In Ontario, under the Family Law Act, a legally married spouse is entitled to receive an equalization of net family property upon the death of a spouse because the law assumes that both spouses contributed equally to the accumulation of wealth during the marriage and the equal sharing provisions apply. Therefore, if the net family property of the deceased spouse exceeds the net family property of the surviving spouse, the surviving spouse is entitled to one-half the difference between them. If a legally married spouse is unhappy with the provisions made for him or her in the Will of the deceased spouse, the surviving spouse can opt to take an equalization instead. There is no similar property protection for a common law spouse. A common law spouse has no right to elect for equalization of net family property.

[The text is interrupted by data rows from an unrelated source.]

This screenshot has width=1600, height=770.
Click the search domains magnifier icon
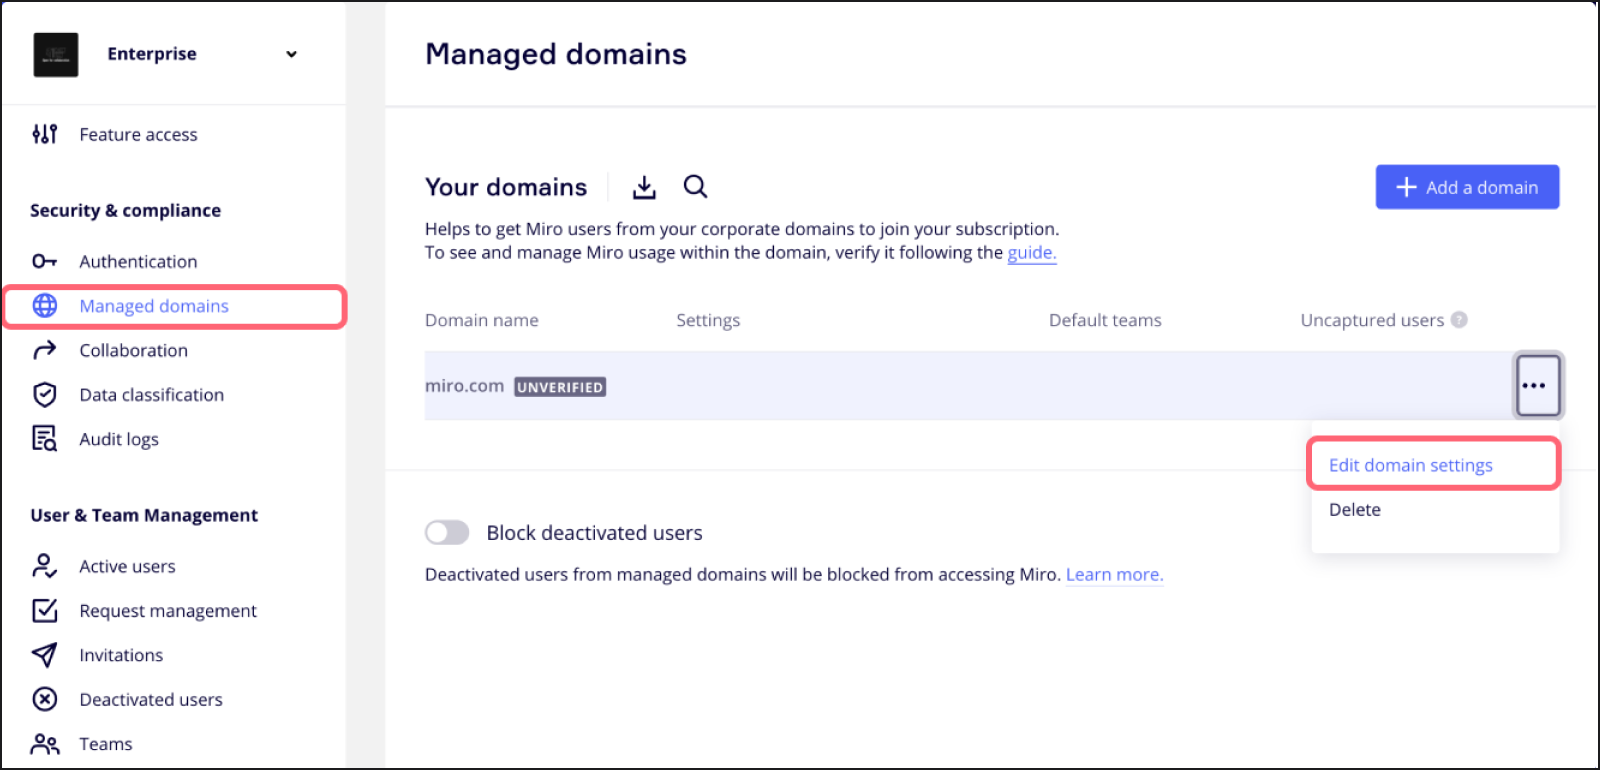click(695, 186)
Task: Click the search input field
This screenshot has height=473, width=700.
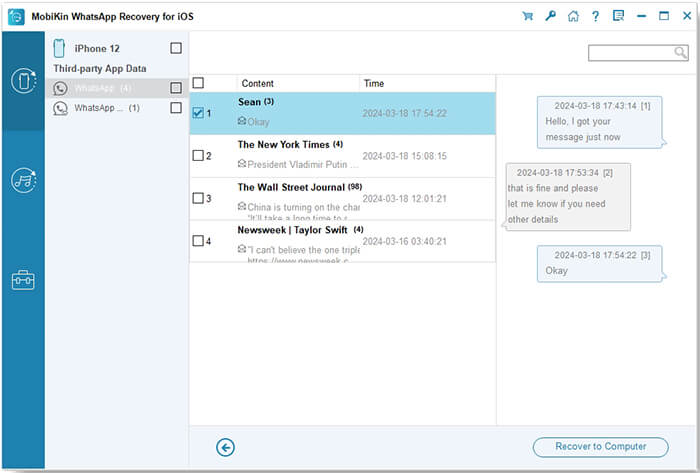Action: pyautogui.click(x=635, y=53)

Furthermore, if a common law spouse dies without a will, then sections 44-49 of the Succession Law Reform Act (SLRA) apply with respect to the distribution of the estate. These sections of the SLRA deal with intestate succession. When it comes to property rights in cases of intestacies, only married spouses have a right to share in the estate of their spouse if their spouse dies without a will. A common law spouse has no right to receive a preferential share of the deceased’s estate and a common law spouse has no entitlement to share in the residue of the deceased’s estate. This rule applies irrespective of the length of the common law relationship. The SLRA provides an order for the distribution of estates in intestacies – an order which does not include common law spouses.
Interestingly, the Estates Act provides that in an intestacy a common law spouse has priority to administer the estate of the deceased partner if the couple was living in a conjugal relationship outside of marriage immediately before death. One possible outcome that can occur is that a common law partner can be appointed as the estate trustee but not receive anything from the estate.

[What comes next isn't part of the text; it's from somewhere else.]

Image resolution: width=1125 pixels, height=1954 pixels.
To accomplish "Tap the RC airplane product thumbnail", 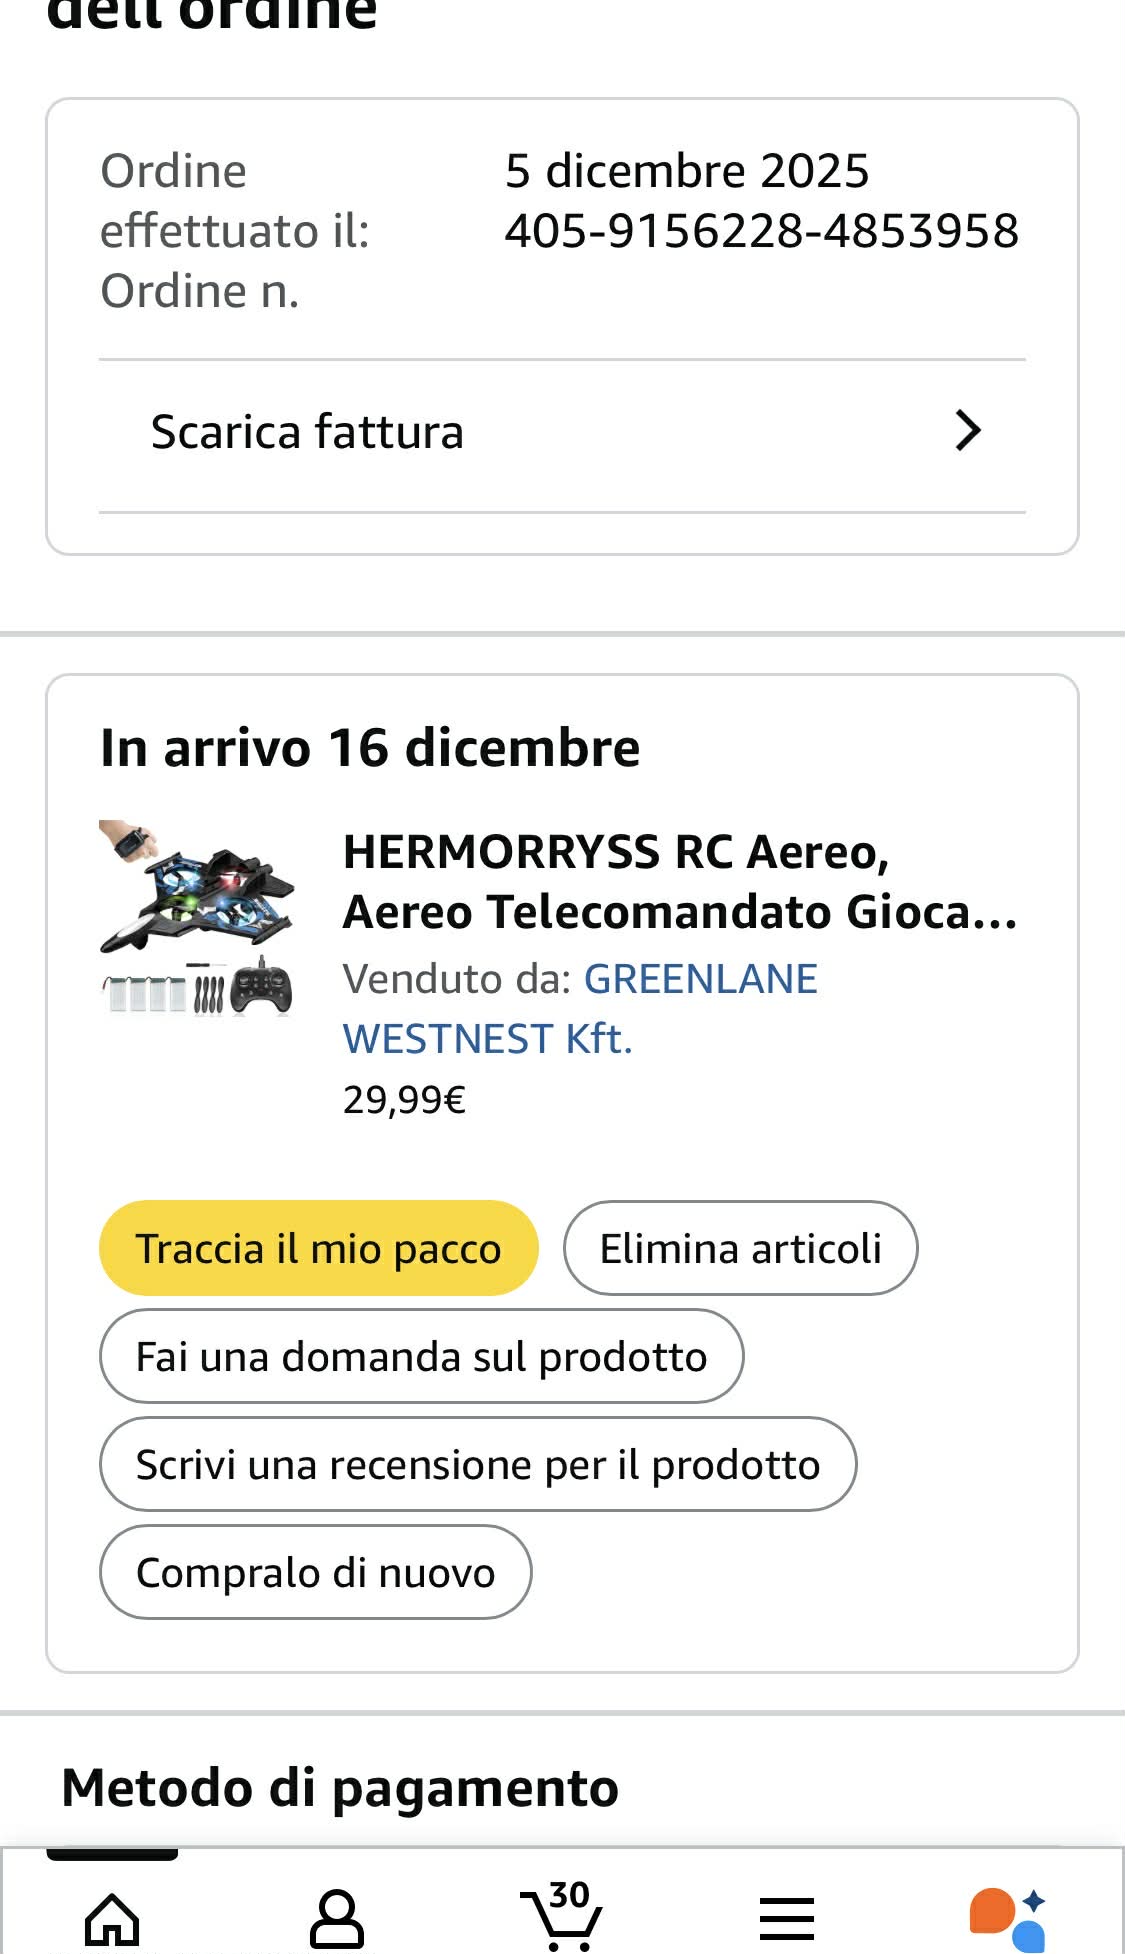I will [197, 918].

Common law partners may be able to acquire interests in each other’s property under other legal doctrines, such as unjust enrichment and constructive trust. The likelihood of success for such claims will depend on the circumstances of each case.
To avoid many of the uncertainties that arise with common law relationships, it is best for those in such relationships to plan ahead. Couples in a common law relationship should prepare wills, have an estate plan, and consider entering into a cohabitation agreement that provides whether they have any property sharing rights between them.